Our First Hanukkah

Last night was the first night our family has ever celebrated Hanukkah.

We’re not a religious family, but we celebrate Christmas for the joy, the togetherness and the spirit of giving. It’s a tradition both Matt and I grew up with and the idea of Santa is fun and enchanting. Especially these days; have you seen these videograms and trackers kids can follow?

But Cole came home from school last week with a book about Hanukkah. It was a really beautiful story about a family in Israel harvesting their olive trees, using both green and black olives to eat and make oil. It showed an appreciation for the effort in doing these things and how long it took the earth to produce the bounty to “Harvest the light.” It also discussed traditions and lighting a menorah. Cole told me he had friends in class that celebrated Hanukkah and that they had family visit and they lit candles and that it sounded special and fun.

That night, the first night of Hanukkah, we had Matt’s family over for dinner and Cole shared with me he wished we had celebrated the first night by lighting a menorah, since we had family over and that’s their tradition. I sincerely appreciated his interest and enthusiasm for learning and bringing new culture into the house. Yesterday I polled my Jewish friends and was inspired by responses on our Facebook page. And then, on my way home from work I picked up a menorah.

And we celebrated the 2nd night of Hanukkah. We ate dinner by the flickering light, we each talked about our day. We talked about what we each knew about the holiday and what we still wanted to learn. And then the boys were allowed to open one gift, one of their “joint” gifts. They chose what ended up being the Home Alone series and they were thrilled to all watch Home Alone 4 together as a family.

And the night couldn’t have been complete without Elana being with us (since after all, part of Cole’s inspiration came from her), so Matt made a batch of gingersnaps for us (we love these with 1/3 cup diced crystalized ginger) since we gave all the ones we made last week away.  Tomorrow we’re going to make these carrot latkes or maybe latke waffles (but that defeats the purpose of appreciating oil) and the boys will each get to open a wrapped book.

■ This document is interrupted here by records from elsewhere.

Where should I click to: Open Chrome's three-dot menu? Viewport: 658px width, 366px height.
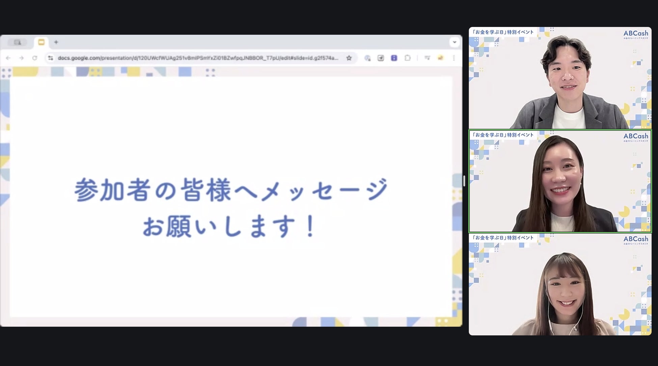pos(454,58)
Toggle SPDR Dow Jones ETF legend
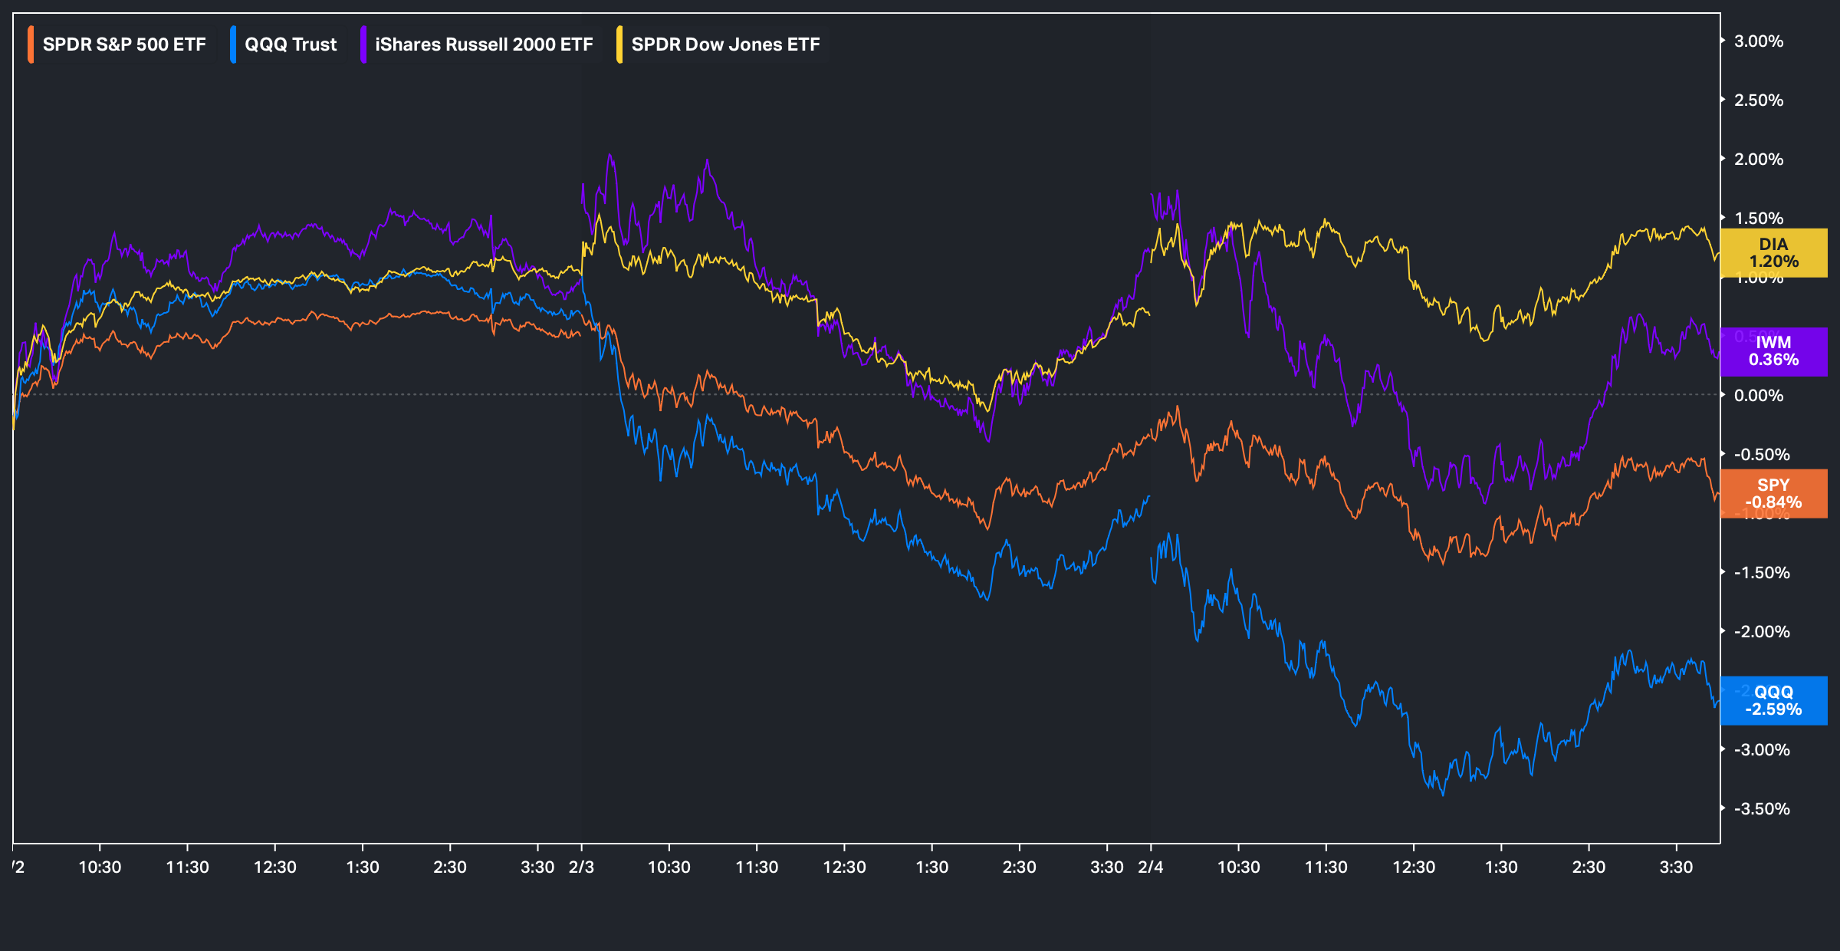The image size is (1840, 951). tap(725, 44)
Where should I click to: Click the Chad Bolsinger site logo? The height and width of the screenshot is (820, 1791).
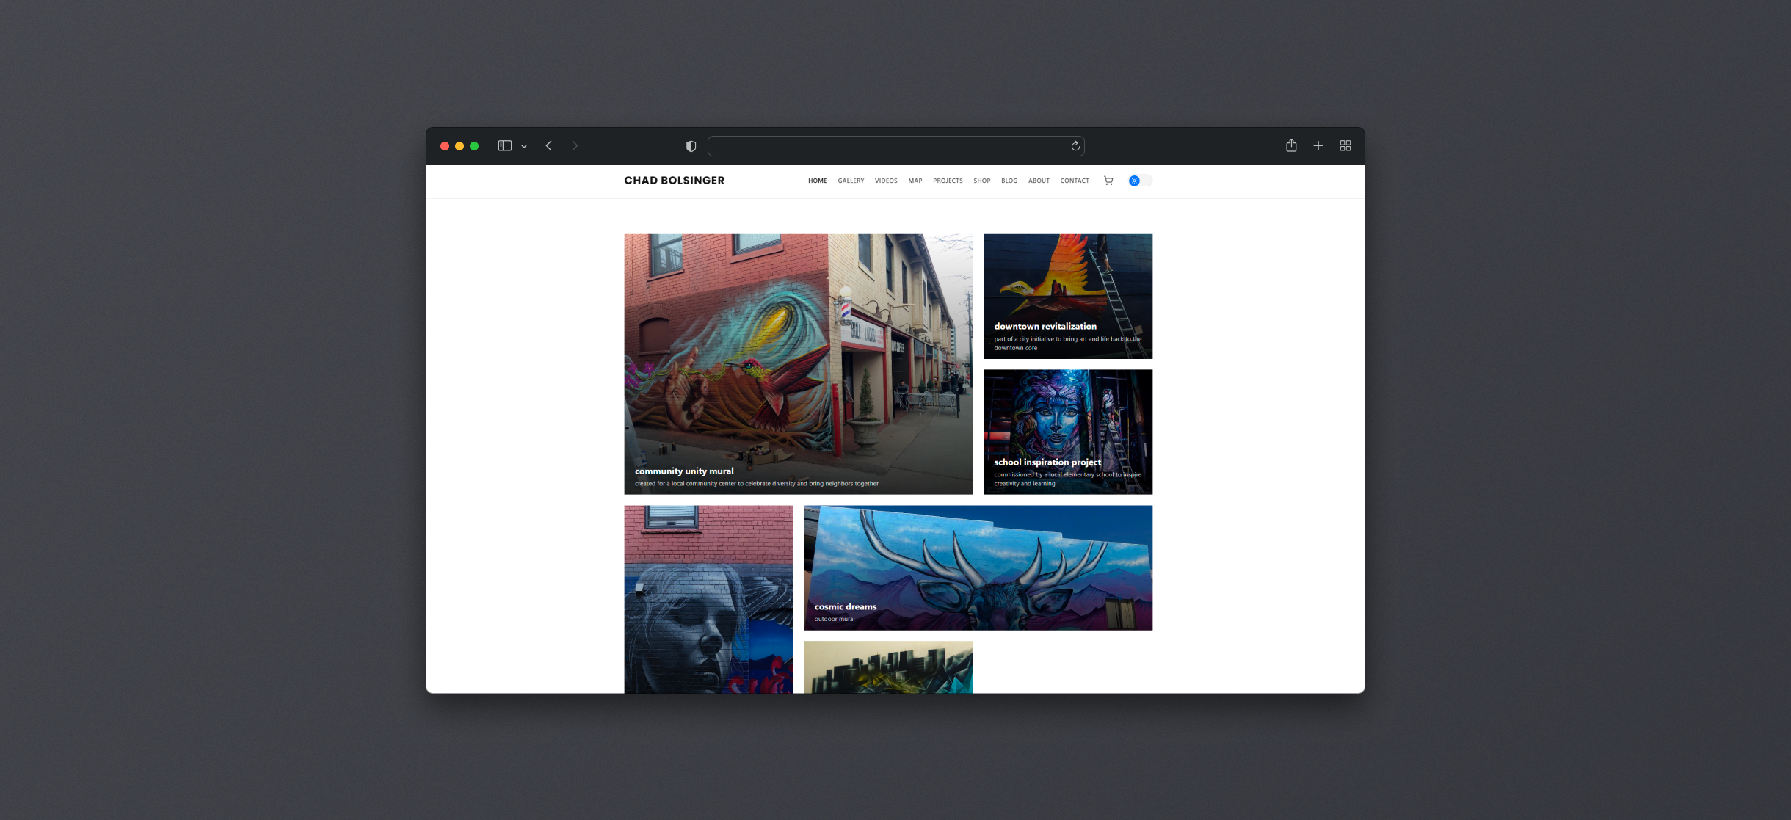click(675, 180)
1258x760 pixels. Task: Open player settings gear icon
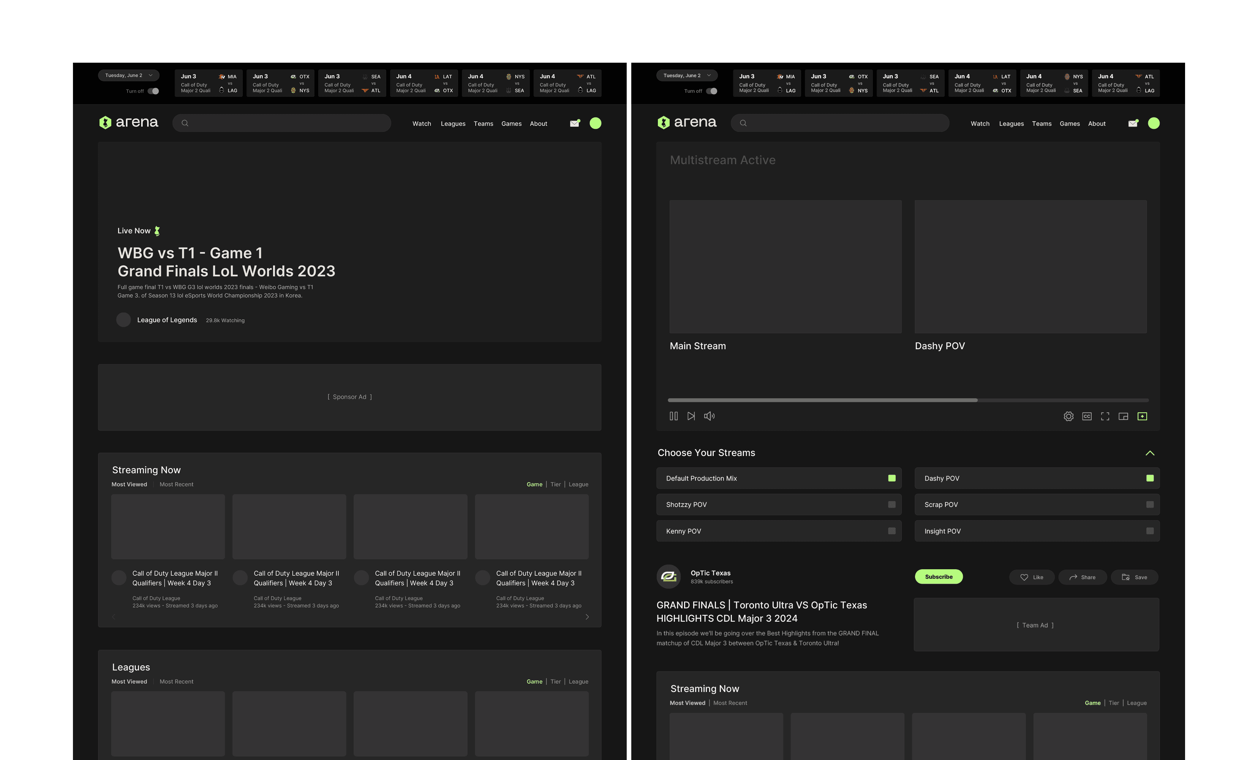pyautogui.click(x=1068, y=417)
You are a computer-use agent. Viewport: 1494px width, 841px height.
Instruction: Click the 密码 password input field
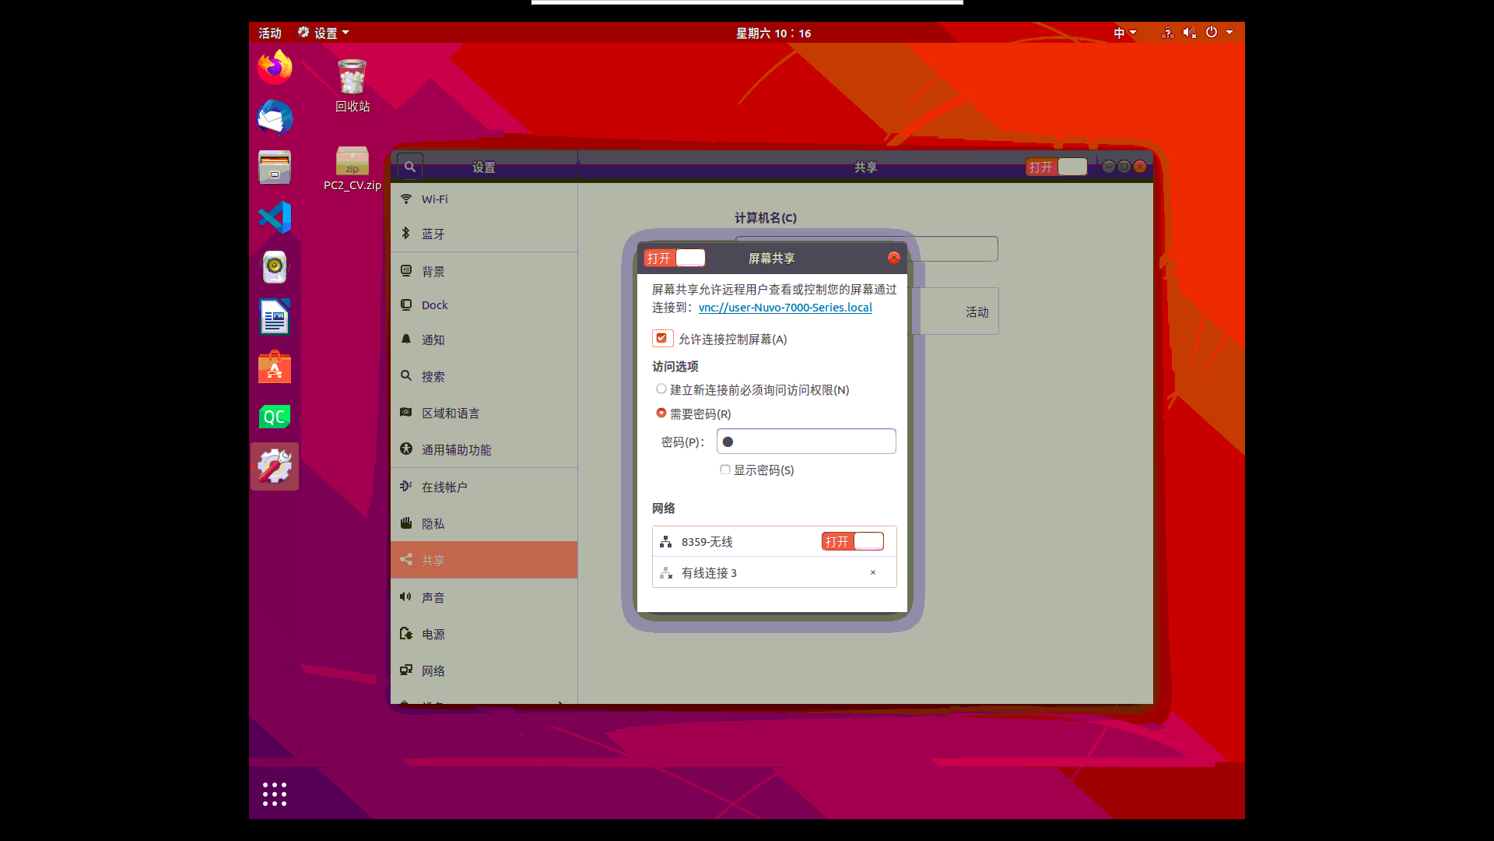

Hopefully the idea of a family of non-religious, culturally Christian gentiles attempting to participate in a Jewish holiday doesn’t offend anyone, but we’re having a good time exploring another event. Even Matt, who was hesitant at first, is looking forward to the remaining days and what we may learn and share together. Maybe next year we’ll look into Solstice, Yule or even Festivus. Because that’s what the holiday is really about to our family.  In these activities, we’re each able to appreciate exactly what the season is supposed to be focused on: spending time together and creating traditions that will carry through our generations.